Gori «orfano» di Leu tenta la rincorsa nel fortino di Fontana
In Lombardia Lega e FI spingono l’erede di Maroni
MILANO Depotenziata dall’election day, che l’ha orientata più sugli schieramenti che sulle persone, la campagna elettorale per la presidenza della Lombardia si è chiusa senza sovracuti. Con sette candidati governatore (sostenuti da 19 liste) ma pochissimi momenti di confronto acceso.
La Lombardia, circa 7,8 milioni di elettori, eleggerà 78 consiglieri, a cui si aggiungeranno il presidente eletto e il secondo arrivato. Da una parte, il centrodestra che con il leghista Attilio Fontana intende proseguire la lunghissima stagione di governo: 23 anni in due governatori, Roberto Formigoni e Roberto Maroni. Dall’altra, il centrosinistra che mira alla riscossa con il sindaco di Bergamo Giorgio Gori. Che tuttavia, diversamente da quanto è accaduto in Lazio, non è riuscito a convincere Liberi e uguali a sostenerlo: gli uomini di Pietro Grasso hanno candidato l’ex segretario della Cgil milanese, Onorio Rosati, che ieri ha chiuso la campagna con Laura Boldrini. Di qui, gli appelli di Gori al voto utile o anche a quello disgiunto. Solco anche con Sinistra per la Lombardia, declinazione lombarda di Potere al popolo.
I 5 stelle con il 32 enne Dario Violi sono convinti di poter superare il vecchio maleficio, in Lombardia da sempre hanno fatto assai più fatica che nel resto d’italia: «Ma siamo gli unici credibili» dice il candidato. Che ha chiuso la campagna collegandosi con la manifestazione del Movimento in piazza del Popolo a Roma. E poi ci sono gli indipendentisti ex Lega di «Grande Nord» che corrono con Giulio Arrighini, e Casapound con Angela De Rosa.

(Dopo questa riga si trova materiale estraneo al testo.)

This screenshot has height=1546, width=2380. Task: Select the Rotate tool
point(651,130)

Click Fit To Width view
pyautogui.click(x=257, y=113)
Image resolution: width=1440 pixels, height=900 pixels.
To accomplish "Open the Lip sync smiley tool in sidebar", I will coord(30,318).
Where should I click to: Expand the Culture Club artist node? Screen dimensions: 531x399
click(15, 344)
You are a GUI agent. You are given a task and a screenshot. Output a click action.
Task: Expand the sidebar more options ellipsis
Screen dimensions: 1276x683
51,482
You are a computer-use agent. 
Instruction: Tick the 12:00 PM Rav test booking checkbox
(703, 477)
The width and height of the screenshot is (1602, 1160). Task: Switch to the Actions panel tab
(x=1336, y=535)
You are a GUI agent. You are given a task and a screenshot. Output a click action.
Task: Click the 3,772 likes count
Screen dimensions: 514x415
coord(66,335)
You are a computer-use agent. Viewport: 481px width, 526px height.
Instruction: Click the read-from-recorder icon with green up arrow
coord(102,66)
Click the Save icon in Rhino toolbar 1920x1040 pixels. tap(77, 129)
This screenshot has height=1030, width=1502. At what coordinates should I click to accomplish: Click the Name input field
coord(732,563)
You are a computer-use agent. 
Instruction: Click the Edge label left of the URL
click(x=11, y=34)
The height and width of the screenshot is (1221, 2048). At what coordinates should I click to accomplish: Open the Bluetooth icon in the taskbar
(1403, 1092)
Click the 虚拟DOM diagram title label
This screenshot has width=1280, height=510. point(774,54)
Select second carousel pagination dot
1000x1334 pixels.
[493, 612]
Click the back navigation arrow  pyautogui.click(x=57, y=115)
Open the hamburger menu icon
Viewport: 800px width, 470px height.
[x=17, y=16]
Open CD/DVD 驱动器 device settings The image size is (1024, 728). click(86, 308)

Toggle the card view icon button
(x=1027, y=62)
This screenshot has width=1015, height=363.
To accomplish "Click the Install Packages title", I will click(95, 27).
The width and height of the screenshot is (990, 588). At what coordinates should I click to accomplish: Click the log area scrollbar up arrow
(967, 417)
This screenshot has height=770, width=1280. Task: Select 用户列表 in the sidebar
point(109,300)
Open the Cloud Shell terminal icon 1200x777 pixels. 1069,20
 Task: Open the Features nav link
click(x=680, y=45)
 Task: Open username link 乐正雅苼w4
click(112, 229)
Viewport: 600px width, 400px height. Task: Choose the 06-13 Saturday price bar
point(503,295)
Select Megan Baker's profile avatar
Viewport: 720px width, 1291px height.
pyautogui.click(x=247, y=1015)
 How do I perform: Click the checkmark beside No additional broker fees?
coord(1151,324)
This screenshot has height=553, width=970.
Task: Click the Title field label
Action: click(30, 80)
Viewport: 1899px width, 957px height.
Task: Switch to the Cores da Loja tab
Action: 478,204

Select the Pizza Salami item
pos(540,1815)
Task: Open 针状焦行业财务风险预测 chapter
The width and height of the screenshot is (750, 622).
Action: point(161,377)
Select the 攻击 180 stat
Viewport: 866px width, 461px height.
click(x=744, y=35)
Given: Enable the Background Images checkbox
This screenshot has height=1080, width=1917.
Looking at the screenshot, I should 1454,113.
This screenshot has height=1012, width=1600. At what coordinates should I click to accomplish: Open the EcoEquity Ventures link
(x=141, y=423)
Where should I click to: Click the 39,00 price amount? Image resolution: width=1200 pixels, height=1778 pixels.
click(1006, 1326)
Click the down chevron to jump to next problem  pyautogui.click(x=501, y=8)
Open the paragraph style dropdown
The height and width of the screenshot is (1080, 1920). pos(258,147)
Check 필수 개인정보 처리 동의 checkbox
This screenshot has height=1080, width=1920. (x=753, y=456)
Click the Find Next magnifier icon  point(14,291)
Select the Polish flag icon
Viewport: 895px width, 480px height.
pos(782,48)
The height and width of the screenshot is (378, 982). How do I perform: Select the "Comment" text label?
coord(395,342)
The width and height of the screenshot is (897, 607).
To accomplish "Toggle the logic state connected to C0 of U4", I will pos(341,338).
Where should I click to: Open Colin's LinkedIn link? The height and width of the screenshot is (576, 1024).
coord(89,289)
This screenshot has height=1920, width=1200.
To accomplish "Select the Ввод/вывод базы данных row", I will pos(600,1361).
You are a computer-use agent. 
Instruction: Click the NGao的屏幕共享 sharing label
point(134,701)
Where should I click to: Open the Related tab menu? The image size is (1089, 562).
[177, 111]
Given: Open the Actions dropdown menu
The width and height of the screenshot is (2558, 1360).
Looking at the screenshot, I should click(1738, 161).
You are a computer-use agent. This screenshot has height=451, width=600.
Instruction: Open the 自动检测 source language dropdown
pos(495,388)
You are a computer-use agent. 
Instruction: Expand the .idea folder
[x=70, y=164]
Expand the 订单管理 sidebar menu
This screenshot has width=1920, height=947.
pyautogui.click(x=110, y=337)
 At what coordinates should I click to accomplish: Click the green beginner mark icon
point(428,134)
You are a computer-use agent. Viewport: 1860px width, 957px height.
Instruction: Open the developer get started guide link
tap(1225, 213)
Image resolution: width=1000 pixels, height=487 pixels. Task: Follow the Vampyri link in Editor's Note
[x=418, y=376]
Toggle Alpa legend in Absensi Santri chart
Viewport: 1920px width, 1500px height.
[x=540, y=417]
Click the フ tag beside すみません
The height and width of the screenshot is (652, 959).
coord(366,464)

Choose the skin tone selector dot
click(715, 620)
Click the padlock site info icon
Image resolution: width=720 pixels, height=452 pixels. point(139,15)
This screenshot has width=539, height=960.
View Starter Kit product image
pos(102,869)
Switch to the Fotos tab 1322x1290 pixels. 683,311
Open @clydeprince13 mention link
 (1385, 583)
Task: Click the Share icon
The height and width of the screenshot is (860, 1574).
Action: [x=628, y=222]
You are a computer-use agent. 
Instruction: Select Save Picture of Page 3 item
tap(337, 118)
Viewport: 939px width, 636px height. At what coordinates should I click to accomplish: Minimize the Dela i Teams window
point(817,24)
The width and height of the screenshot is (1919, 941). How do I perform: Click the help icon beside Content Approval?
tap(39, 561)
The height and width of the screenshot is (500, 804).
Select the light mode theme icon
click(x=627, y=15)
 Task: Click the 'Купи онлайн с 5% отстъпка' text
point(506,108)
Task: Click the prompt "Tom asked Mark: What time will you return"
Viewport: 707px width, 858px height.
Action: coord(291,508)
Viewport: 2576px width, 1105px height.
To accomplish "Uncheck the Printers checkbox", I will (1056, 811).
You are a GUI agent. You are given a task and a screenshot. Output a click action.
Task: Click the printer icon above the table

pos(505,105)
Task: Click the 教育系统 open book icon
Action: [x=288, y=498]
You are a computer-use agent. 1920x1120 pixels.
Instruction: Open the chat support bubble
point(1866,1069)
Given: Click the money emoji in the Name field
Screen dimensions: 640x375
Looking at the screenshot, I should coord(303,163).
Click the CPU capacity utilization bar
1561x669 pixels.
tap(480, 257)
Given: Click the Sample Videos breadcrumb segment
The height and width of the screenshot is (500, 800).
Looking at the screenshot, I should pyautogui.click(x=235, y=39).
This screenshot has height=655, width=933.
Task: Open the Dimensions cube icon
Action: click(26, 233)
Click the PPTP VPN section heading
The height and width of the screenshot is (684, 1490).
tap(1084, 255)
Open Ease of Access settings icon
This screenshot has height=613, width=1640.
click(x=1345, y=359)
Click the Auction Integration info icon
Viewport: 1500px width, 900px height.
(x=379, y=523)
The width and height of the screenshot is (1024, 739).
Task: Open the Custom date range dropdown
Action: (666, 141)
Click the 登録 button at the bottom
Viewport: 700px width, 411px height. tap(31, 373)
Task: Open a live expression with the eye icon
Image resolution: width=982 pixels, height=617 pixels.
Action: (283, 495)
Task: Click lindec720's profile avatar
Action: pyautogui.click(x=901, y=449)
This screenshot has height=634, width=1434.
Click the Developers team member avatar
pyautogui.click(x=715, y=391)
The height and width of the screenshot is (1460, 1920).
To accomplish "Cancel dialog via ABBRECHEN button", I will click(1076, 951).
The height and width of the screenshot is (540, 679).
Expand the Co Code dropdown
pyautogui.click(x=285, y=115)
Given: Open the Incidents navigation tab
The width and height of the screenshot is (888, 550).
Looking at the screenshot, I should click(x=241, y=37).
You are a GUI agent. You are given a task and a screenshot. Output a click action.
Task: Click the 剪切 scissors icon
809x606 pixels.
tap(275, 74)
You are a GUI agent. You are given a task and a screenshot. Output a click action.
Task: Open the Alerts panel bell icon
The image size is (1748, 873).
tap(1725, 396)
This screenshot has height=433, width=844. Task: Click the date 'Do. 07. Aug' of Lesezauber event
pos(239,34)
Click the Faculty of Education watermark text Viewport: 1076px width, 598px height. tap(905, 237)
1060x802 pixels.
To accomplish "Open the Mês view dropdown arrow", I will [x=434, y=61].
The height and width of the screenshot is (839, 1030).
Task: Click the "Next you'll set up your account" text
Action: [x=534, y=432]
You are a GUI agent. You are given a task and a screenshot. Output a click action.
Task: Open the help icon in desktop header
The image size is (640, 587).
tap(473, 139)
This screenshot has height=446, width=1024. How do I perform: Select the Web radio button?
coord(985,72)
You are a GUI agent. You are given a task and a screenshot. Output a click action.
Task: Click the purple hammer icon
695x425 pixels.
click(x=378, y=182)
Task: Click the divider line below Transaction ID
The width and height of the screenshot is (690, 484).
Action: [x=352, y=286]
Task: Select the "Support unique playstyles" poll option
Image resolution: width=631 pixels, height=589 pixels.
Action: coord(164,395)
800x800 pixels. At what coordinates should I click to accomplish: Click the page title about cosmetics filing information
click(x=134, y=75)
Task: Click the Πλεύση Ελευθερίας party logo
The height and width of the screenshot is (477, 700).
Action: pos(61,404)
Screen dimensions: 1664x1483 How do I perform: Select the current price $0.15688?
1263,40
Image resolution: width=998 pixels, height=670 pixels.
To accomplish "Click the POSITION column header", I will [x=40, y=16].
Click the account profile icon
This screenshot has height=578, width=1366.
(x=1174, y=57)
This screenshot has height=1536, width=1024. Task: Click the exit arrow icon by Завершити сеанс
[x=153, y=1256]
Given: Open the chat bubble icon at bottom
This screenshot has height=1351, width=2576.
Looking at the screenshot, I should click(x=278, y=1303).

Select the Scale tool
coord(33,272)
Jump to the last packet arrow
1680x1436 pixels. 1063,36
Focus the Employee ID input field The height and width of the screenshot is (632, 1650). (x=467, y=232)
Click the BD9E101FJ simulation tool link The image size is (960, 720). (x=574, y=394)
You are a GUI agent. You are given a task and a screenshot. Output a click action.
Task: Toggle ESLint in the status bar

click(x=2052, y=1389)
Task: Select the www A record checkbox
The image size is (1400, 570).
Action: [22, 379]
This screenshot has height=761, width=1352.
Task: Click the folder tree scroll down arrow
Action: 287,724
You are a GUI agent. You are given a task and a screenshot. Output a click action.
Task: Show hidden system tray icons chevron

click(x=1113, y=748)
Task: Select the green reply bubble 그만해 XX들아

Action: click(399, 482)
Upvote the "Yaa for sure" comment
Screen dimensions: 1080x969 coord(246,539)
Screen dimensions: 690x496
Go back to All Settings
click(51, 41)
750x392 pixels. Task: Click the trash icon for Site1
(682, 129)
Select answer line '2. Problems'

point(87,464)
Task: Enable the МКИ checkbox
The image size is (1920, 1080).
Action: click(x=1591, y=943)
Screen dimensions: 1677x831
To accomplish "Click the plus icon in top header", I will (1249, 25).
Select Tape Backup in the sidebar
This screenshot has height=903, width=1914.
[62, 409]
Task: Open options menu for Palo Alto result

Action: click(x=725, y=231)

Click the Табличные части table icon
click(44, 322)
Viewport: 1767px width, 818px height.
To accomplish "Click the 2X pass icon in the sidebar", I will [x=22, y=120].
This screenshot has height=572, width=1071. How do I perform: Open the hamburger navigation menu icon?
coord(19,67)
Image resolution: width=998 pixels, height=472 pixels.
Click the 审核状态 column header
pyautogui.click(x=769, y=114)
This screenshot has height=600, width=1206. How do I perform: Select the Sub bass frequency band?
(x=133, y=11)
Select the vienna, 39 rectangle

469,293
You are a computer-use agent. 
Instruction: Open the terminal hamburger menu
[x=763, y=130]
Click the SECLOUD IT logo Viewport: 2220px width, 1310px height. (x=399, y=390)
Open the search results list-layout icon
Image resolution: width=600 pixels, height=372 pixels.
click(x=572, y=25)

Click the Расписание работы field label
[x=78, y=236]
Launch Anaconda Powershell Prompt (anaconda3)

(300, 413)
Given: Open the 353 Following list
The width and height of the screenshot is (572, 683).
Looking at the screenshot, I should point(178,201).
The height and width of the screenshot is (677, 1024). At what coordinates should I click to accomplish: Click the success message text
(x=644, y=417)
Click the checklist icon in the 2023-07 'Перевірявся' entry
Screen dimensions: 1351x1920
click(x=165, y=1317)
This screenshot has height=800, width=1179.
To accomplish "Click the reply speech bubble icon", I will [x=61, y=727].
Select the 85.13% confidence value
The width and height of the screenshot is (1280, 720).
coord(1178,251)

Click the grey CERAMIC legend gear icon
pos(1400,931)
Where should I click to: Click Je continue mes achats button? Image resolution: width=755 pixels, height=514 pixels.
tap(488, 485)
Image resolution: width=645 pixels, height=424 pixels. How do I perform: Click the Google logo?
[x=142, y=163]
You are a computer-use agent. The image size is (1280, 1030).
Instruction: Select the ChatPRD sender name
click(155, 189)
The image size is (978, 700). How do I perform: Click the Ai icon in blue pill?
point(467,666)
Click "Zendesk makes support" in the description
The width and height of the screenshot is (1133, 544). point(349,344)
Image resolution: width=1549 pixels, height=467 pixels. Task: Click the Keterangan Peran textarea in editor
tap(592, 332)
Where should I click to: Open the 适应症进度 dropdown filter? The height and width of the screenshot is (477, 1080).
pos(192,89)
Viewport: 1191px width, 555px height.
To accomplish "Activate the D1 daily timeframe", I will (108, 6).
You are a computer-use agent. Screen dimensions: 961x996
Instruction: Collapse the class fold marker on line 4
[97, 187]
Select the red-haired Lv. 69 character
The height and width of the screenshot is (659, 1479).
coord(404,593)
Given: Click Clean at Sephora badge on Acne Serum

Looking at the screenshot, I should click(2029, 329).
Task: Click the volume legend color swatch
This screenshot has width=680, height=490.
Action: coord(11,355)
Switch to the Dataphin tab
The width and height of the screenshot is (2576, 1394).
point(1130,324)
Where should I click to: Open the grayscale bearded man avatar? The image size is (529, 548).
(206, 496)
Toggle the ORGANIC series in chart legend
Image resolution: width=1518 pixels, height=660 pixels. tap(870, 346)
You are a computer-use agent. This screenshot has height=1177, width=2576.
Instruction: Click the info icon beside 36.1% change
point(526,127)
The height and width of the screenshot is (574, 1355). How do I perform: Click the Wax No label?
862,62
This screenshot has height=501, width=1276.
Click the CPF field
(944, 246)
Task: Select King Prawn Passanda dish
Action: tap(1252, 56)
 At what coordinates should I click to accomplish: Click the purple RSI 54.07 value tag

Fontana è stato il candidato a sorpresa della competizione: Matteo Salvini lo ha ri- chiamato al servizio attivo dopo che Roberto Maroni ha annunciato — l’8 gennaio — la sua intenzione di non ricandidarsi a presidente. E ieri ha chiuso la campagna elettorale a Milano con lo stesso Salvini: «Da lunedì sarai al lavoro» ha pronosticato il leader leghista. Mentre Gori ha chiuso al teatro Franco Parenti con gli due ultimi sindaci di Milano: quello in carica Giuseppe Sala e Giuliano Pisapia.